Nancy Pelosi visits Auschwitz to commemorate its 75th anniversary of liberation

The Speaker of the US House of Representative, Nancy Pelosi paid a visit to the site of the Nazi German concentration camp Auschwitz-Birkenau to commemorate the more than 1 million souls murdered behind the camp’s barbed wire during the course of the Second World War.

The Speaker was accompanied by a bipartisan Congress delegation as well as her Polish counterpart Elżbieta Witek and the Speaker of the Polish Senate, Tomasz Grodzki. Pelosi and the six congress members will leave for Israel on Wednesday to participate in the 5th World Holocaust Forum at Yad Vashem in Jerusalem.

Pelosi wrote in the museum’s commemoration book “in the memory of every individual who was murdered in Auschwitz - may you rest in peace and may we all commit to our vow which is Never Again”.

The delegation entered the former concentration camps under the infamous gate with the sign saying “Arbeit Macht Frei”. In Block Four, the delegation saw traces of the heinous crime such as the Cyklon-B canisters which once contained the gas used to kill prisoners as well as hundreds of kilos of hair which the prisoners were forced to shave off after arrival.

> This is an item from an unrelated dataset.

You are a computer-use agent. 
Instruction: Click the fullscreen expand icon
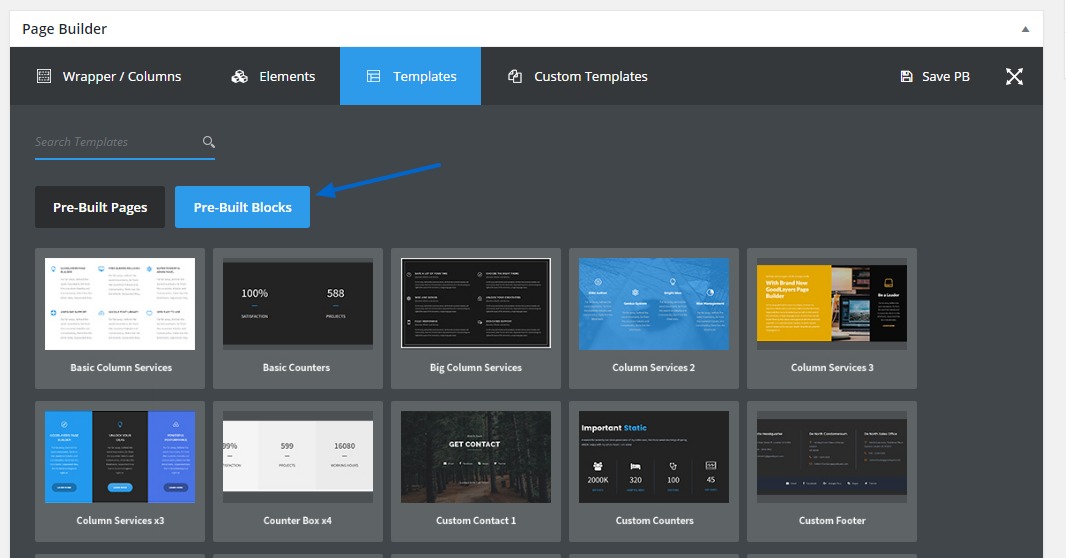coord(1014,76)
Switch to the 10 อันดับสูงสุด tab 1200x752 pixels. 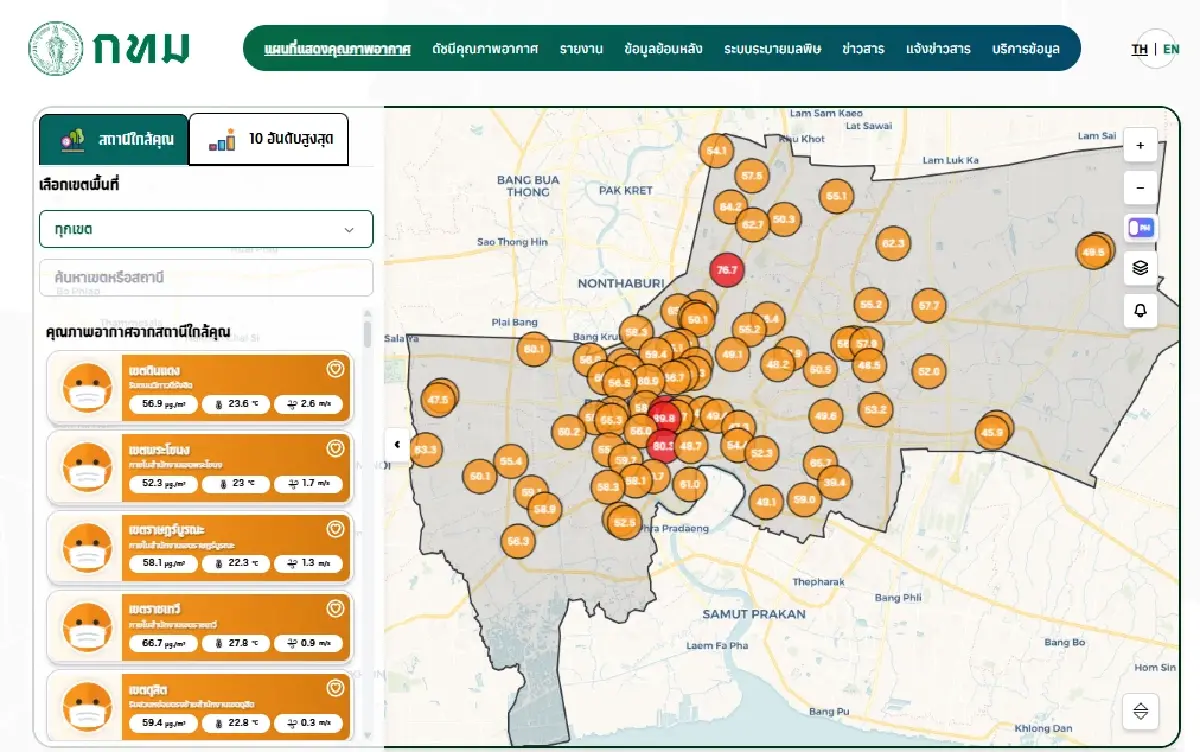click(x=269, y=139)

In Block Five, the Americans were shown the items stolen by the Germans from the inmates, children’s clothes, eyeglasses, kitchenware and suitcases with people’s names on them. After laying flowers at the “Death Wall”, and a short conversation with the two Polish speakers, Pelosi entered Block eleven, dedicated to executions and torture.

The Speaker of the Polish Senate, Tomasz Grodzki, later wrote on twitter “It's difficult to find words describing the horror in this place of industrial killing of the innocent who had been stripped of their humanity”. He added “we must remain active so that nothing similar ever takes place again. The two speakers of the Polish parliament will also meet Nancy Pelosi for private meetings in the evening.

The German concentration camp was opened in 1940. In total, 1.1 mln people, mainly Jews but also Poles, Roma, Soviet POWs, Jehovah’s Witnesses and political dissidents from across Europe perished in the camp which was liberated by Soviet troops on January 27th 1945.